Do you, like us, have a bag of formerly loved clothing sitting in your closet, waiting to be donated? If so, you might want to consider something before you stop procrastinating and actually do it.
The cycle of buying fast fashion and inevitably feeling the need to get rid of it directly contributes to the jaw-dropping amount of textile waste that ends up in landfills. According to the Environmental Protection Agency, about 85 percent of America’s 15.1 million tons of textile waste was sent to landfills in 2013. So donating your clothes instead of tossing them in the trash is a good idea, right?
Yes, but there’s a catch. Amy DuFault, director of communications at Pratt Institute’s Brooklyn Fashion and Design Accelerator, has some thoughts about clothing donation that may surprise you.
DuFault says she doesn’t necessarily see clothing donation as being “bad,” explaining “it’s better than just throwing it away,” but says something that might seem like a small, helpful action of clothing donation might contribute to a broader issue with consumer culture. “Not being able to commit to giving your clothing another chance just means you are continuing to support a fast-paced cycle of consuming,” she said.
Stores like H&M offer clothing garment collecting services. They promise to take clothing donated in their stores ― H&M accepts all brands and conditions of clothing ― and use it for either resale, reuse into other products or recycle it.

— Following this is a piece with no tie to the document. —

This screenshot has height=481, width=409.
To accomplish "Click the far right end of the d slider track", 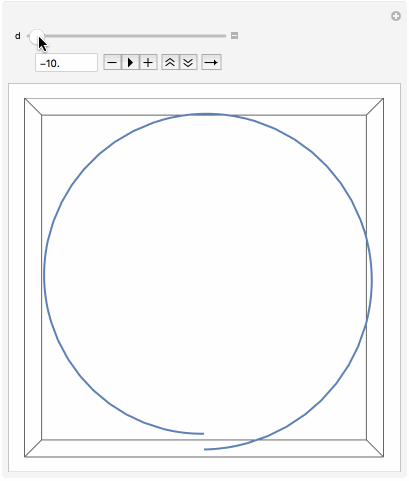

But when we then take those clothes and donate them, we’re not considering the fact that some of them simply cannot be recycled. “The truth is, with most of H&M and other fast fashion brands’ clothing consisting of mixed materials, the technologies being created to recycle more than just cotton and polyester are still so new,” she said, meaning by giving them to the store, you’re basically adding one more step before the clothing ultimately gets sent to landfills anyway.

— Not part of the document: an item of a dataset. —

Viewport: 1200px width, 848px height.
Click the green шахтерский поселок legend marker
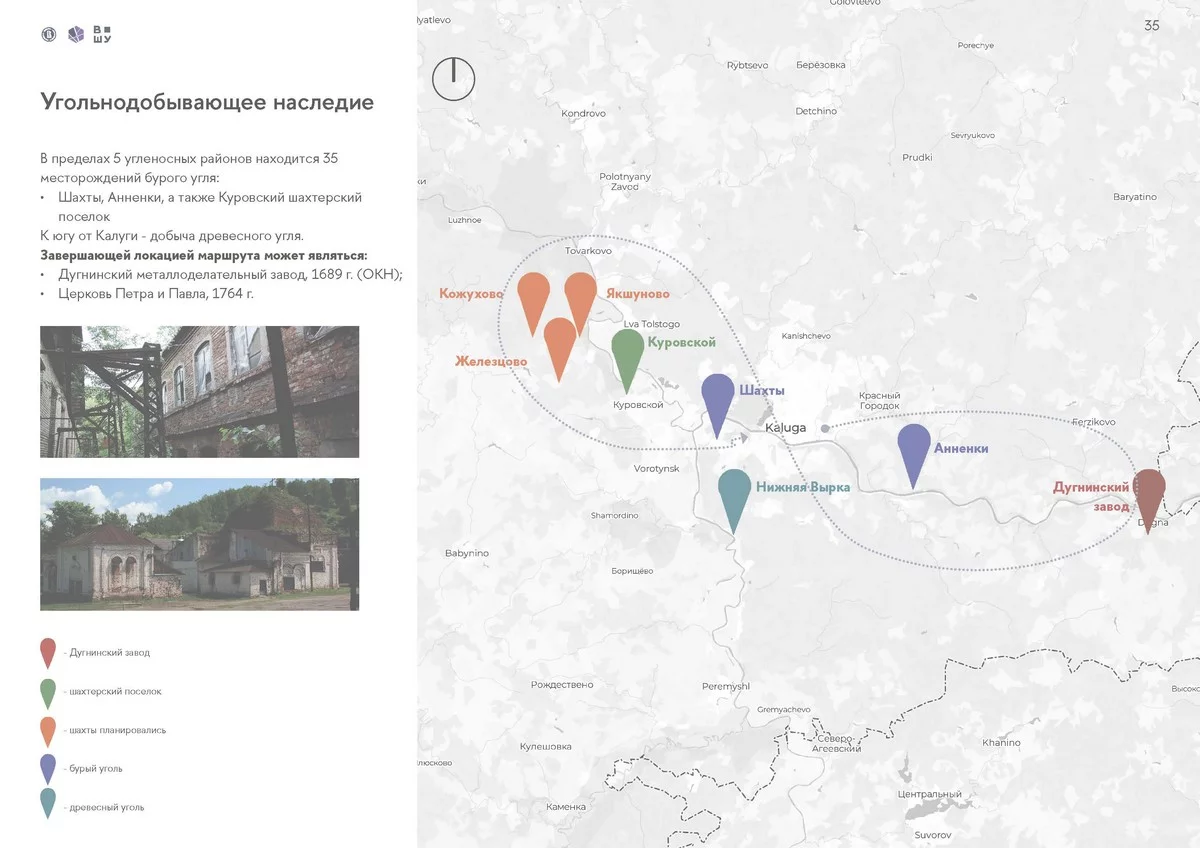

And it’s true, much of the clothing we wear is made up of a blend of materials. According to The Guardian, the challenge now is “finding a way to separate blended fibre materials so they can be recycled according to their own system. It’s this difficulty that means a T-shirt that’s 99 percent cotton and 1 percent spandex can’t be saved from landfill today.”
We’re doing our part by donating, but our part should start way before then. “You are buying into a fantasy that you have done something good. The good thing would have been at the very beginning, at the store, to have not bought the thing you didn’t really want in the first place,” DuFault said.
Of course, that notion doesn’t really get us anywhere when it comes to the clothing we have already purchased, and clothing donation is still a better option that simply discarding your clothing.
Katherine Oakes is the marketing and communication manager for Housing Works in New York City, which according to Fashionista sells “double the national average” of clothing donated in its stores. The site reports that only 20 percent of donated clothing typically ends up on shelves of your average donation center ― with the rest going abroad, to recycling facilities and landfills ― but 40 percent of items donated to Housing Works goes into its stores. Clothing not sold goes in part to a “Buy The Bag” location, where customers can pay $25 to fill up a bag.
“Throwing away a T-shirt or two might not seem like a lot, but when many people have that mindset it quickly adds up,” Oates said. “In fact, it adds up to millions of pounds of textiles being thrown away each year. But when donated, those T-shirts add up for us too, they add up to someone receiving their HIV medication, a roof over their head or primary care they might otherwise not have received.”
Alternatively, DuFault suggests also reconsidering the things you’re getting rid of.
“Ask yourself why you’re not wearing something that at one time spurred you to buy it. Often times, it’s a simple edit in the neck, length or sleeve that can easily be fixed at your local tailor.”
Plus, chances are that item is going to end up coming back in style eventually, anyway.
There are other ways to donate besides dropping a bag off at Goodwill or The Salvation Army, too. Fabscrap, a New York-based textile company, will actually come pick up old clothing from businesses and repurpose it in its textiles. Wearable Collections will come pick up your used clothing, sort it out and either shred to make “low grade fiber products” or get “shipped to emerging markets throughout the world, where it provides access to affordable and stylish fashion.”